By JOHN PYE AP Sports Writer
MELBOURNE, Australia — Winning her first Grand Slam title in Australia a year ago gave Aryna Sabalenka the confidence she could do it again. Losing the U.S. Open final last September gave her the extra motivation.
Second-ranked Sabalenka clinched back-to-back Australian Open titles with a 6-3, 6-2 victory over Zheng Qinwen on Saturday in a one-sided women’s final that contrasted sharply with her comeback three-set victory here over Elena Rybakina last year.
Sabalenka set the tone by breaking Zheng’s serve early in each set in a 76-minute victory over 21-year-old Zheng, who was making her debut in a Grand Slam final.
The journey and the destination were equally important for Sabalenka.
In the semifinals, she avenged her U.S. Open final loss to fourth-ranked Coco Gauff with a straight-set win over the reigning major champion.
That followed straight-sets wins over 2021 French Open winner Barbora Krejcikova in the quarterfinals and Amanda Anisimova in the fourth round. She didn’t drop a set all tournament, and only one – a tiebreaker against Gauff – went past 10 games.
“I’m definitely a different person and a player and I have more experience playing the last stages of the Grand Slams,” Sabalenka said, reflecting on the last 13 months. “There was like some tough moments for me losing the U.S. Open final – that loss actually motivated me so much to work even harder.”

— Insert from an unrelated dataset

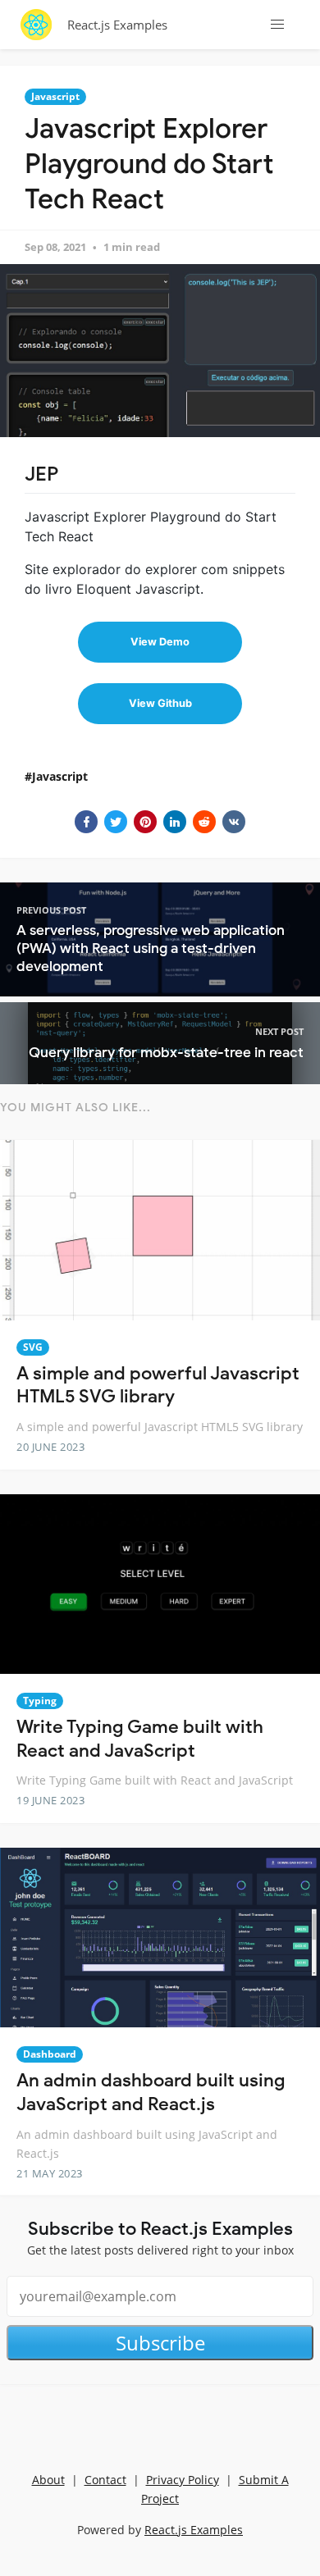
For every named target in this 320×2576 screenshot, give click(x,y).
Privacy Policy (182, 2479)
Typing (40, 1700)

And that, she said, gave her more confidence in her game and more self-belief.
“The first one is always special because I feel like it’s more emotional,” she said. “For the second time, it’s just such a relief.
“I’ve been under a little pressure these two weeks and I’m super happy that I was able to handle this pressure and compete on such a high level.”
Only two things slowed Sabalenka’s progress Saturday (late Friday night PT) to her second Grand Slam singles title.
In the third game of the second set, with Zheng serving, the match was interrupted after an activist started yelling out. The match continued after the man was escorted out by security.
Then, when she was serving for the match, Sabalenka had three championship points at 40-0 but missed two with wide or long forehands and another with Zheng’s clever drop shot.
After giving Zheng a breakpoint chance, she bounced the ball away behind her in disgust but she recovered her composure to win the next three points.
In the end, she needed five championship points before finishing off with a forehand crosscourt winner. It was the kind of shot that had kept Zheng on the back foot almost from the start.
Sabalenka is the first woman since Victoria Azarenka in 2012 and ’13 to win back-to-back Australian Open titles, and the fifth since 2000 to win the championship here without dropping a set – a group that includes Serena Williams.
A decade after Li Na won the Australian Open title, Zheng made her best run in nine majors to date. She said during the tournament that she felt well-supported in Melbourne because of the big Chinese community. And that played out for the final, where the flags waved and she had the crowd behind her.
But she was playing an opponent ranked in the top 50 for the first time in this tournament.
It was the second time in as many majors their paths had met in the second week. Sabalenka beat Zheng in the U.S. Open quarterfinals last year on her way to the final.
Zheng’s push to the final was two rounds better than her previous best run to the quarterfinals in New York last September.
She was the first player in four decades to advance through six rounds without playing anyone ranked in the top 50 – and was only the third in the Open era to reach a major final without facing a seeded player.
The step up against Sabalenka proved huge.